The Turkish Journal of Pediatrics 2005 , Vol 47 , Num 1
A case with ICF syndrome lost to rubella pneumonitis
1Departments of Peditarics, Selçuk University Meram Faculty of Medicine, Konya, Turkey
2 Departments of Medical Genetics, Selçuk University Meram Faculty of Medicine, Konya, Turkey
3 Departments of Pathology, Selçuk University Meram Faculty of Medicine, Konya, Turkey
Reisli İ, Yıldırım MS, Köksal Y, Avunduk MC, Acar A. A case with ICF syndrome lost to rubella pneumonitis. Turk J Pediatr 2005; 47: 85-88.

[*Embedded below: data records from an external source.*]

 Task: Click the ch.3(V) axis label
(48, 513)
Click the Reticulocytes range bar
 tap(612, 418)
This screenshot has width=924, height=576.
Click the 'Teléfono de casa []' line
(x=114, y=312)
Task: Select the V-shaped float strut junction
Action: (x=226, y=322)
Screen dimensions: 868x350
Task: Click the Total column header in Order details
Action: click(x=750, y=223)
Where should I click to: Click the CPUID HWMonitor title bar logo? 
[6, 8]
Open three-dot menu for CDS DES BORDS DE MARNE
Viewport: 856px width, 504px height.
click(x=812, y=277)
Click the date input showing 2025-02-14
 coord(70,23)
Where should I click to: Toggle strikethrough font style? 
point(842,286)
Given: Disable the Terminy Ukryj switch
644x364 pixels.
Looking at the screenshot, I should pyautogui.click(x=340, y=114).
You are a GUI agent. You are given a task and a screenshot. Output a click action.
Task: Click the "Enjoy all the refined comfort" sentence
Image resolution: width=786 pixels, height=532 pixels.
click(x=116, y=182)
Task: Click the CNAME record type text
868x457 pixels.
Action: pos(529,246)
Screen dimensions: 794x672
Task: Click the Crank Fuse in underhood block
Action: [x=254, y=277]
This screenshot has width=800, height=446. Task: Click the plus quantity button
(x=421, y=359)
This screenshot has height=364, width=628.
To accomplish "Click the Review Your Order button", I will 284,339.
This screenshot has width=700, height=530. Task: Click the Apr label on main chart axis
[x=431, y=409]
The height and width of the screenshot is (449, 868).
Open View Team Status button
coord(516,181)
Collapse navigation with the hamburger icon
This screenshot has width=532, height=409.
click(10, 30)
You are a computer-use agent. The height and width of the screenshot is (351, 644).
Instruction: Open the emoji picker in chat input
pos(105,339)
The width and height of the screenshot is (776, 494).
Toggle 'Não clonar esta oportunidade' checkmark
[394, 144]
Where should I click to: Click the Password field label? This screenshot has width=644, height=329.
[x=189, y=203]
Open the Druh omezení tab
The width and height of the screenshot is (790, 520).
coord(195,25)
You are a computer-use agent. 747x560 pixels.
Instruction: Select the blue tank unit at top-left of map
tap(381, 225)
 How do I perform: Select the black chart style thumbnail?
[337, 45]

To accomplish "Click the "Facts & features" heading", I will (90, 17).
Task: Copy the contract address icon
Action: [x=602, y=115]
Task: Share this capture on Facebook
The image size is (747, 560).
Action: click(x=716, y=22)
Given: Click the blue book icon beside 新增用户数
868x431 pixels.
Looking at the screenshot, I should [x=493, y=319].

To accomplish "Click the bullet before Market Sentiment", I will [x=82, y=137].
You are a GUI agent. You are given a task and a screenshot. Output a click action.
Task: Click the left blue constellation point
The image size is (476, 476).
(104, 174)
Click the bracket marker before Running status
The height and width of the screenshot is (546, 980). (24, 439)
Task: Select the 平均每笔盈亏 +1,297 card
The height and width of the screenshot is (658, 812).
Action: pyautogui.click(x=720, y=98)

The immunodeficiency, centromeric instability, and facial anomalies (ICF) syndrome is a rare autosomal recessive disorder characterized by variable immunodeficiency, instability of the pericentromeric heterochromatin, and facial dysmorphism. Here we report a new case of ICF syndrome who died of rubella pneumonitis. A six year-old-girl who was the first child of consanguineous parents was admitted to the hospital because of bronchopneumonia. Laboratory investigations revealed pan-hypogammaglobulinemia, lymphopenia, normal proportions of peripheral blood lymphocytes with an inverted CD4/CD8 ratio, and interstitial pneumonia with a positive serology of acute rubella infection. The ICF syndrome was diagnosed by centromeric instability in the standard cytogenetic analysis. An inclusion body was demonstrated in the lung biopsy after the death of the patient. Chromosomal investigation could be helpful along with other tests for diagnosis of variable immunodeficiency accompanied by facial dysmorphism. Keywords : ICF syndrome, immunodeficiency, centromeric instability, facial anomalies, rubella.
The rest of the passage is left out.